35 En die het gezien heeft, die heeft het getuigd, en zijn getuigenis is waarachtig; en hij weet, dat hij zegt, hetgeen waar is, opdat ook gij geloven moogt.
This statement is the testimony of an eye-witness, and it is true. He knows that he is telling the truth--in order that you also may believe.
36 Want deze dingen zijn geschied, opdat de Schrift vervuld worde: Geen been van Hem zal verbroken worden.
For all this took place that the Scripture might be fulfilled which declares, "Not one of His bones shall be broken."
37 En wederom zegt een andere Schrift: Zij zullen zien, in Welken zij gestoken hebben.
And again another Scripture says, "They shall look on Him whom they have pierced."
38 En daarna Jozef van Arimathea (die een discipel van Jezus was, maar bedekt om de vreze der Joden), bad Pilatus, dat hij mocht het lichaam van Jezus wegnemen; en Pilatus liet het toe. Hij dan ging en nam het lichaam van Jezus weg.
After this, Joseph of Arimathaea, who was a disciple of Jesus, but for fear of the Jews a secret disciple, asked Pilate's permission to carry away the body of Jesus; and Pilate gave him leave. So he came and removed the body.
39 En Nicodemus kwam ook (die des nachts tot Jezus eerst gekomen was), brengende een mengsel van mirre en aloe; omtrent honderd ponden gewichts.
Nicodemus too--he who at first had visited Jesus by night--came bringing a mixture of myrrh and aloes, in weight about seventy or eighty pounds.
40 Zij namen dan het lichaam van Jezus, en bonden dat in linnen doeken met de specerijen, gelijk de Joden de gewoonte hebben van begraven.
Taking down the body they wrapped it in linen cloths along with the spices, in accordance with the Jewish mode of preparing for burial.
41 En er was in de plaats, waar Hij gekruist was, een hof, en in den hof een nieuw graf, in hetwelk nog nooit iemand gelegd was geweest.

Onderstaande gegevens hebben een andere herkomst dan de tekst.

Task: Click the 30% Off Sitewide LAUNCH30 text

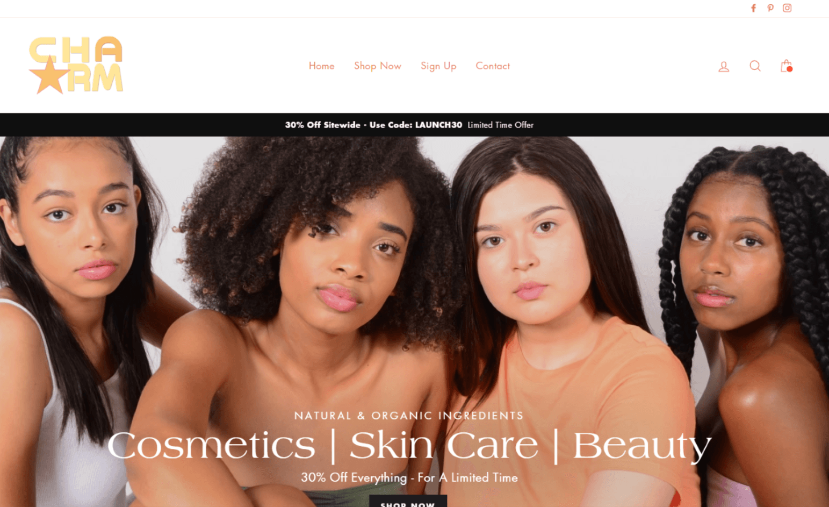Action: [373, 125]
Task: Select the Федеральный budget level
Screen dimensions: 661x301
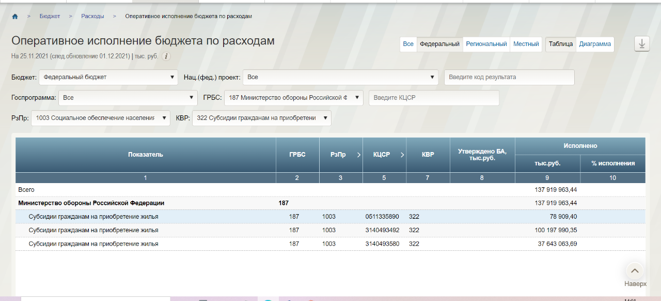Action: [x=439, y=44]
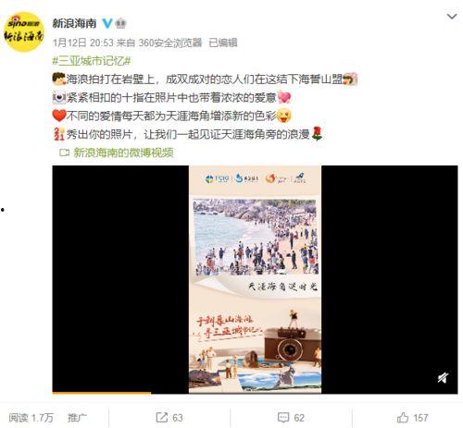Click the blue V verified badge
This screenshot has width=463, height=428.
tap(107, 23)
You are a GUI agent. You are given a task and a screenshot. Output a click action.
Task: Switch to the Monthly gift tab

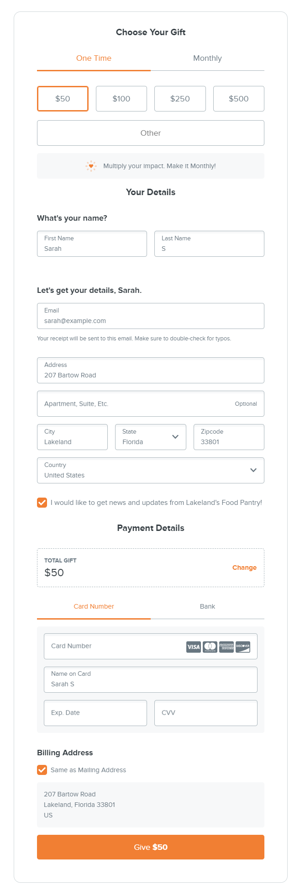pyautogui.click(x=207, y=58)
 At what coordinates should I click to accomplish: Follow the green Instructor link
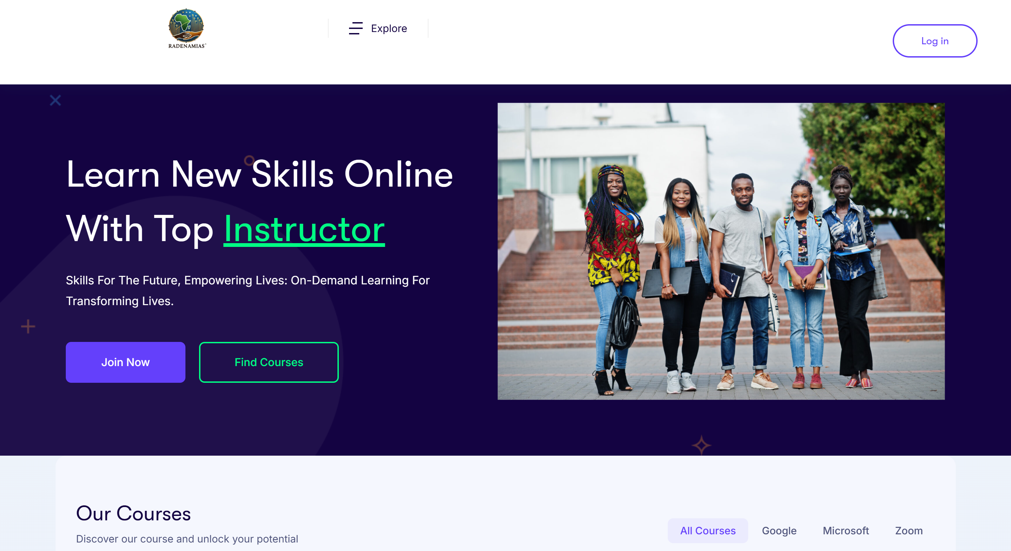[304, 229]
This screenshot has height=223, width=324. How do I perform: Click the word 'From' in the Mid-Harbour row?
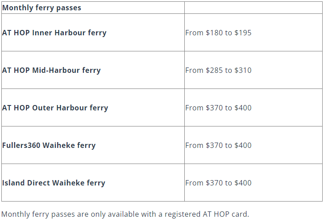click(194, 70)
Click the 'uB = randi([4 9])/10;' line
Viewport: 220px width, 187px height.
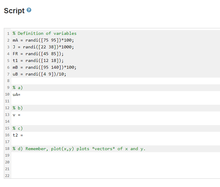[x=40, y=74]
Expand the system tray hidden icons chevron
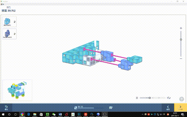The image size is (187, 117). [x=143, y=114]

There was a garden at the place where Jesus had been crucified, and in the garden a new tomb, in which no one had yet been buried.
42 Aldaar dan legden zij Jezus, om de voorbereiding der Joden, overmits het graf nabij was.
Therefore, because it was the day of Preparation for the Jewish Passover, and the tomb was close at hand, they put Jesus there.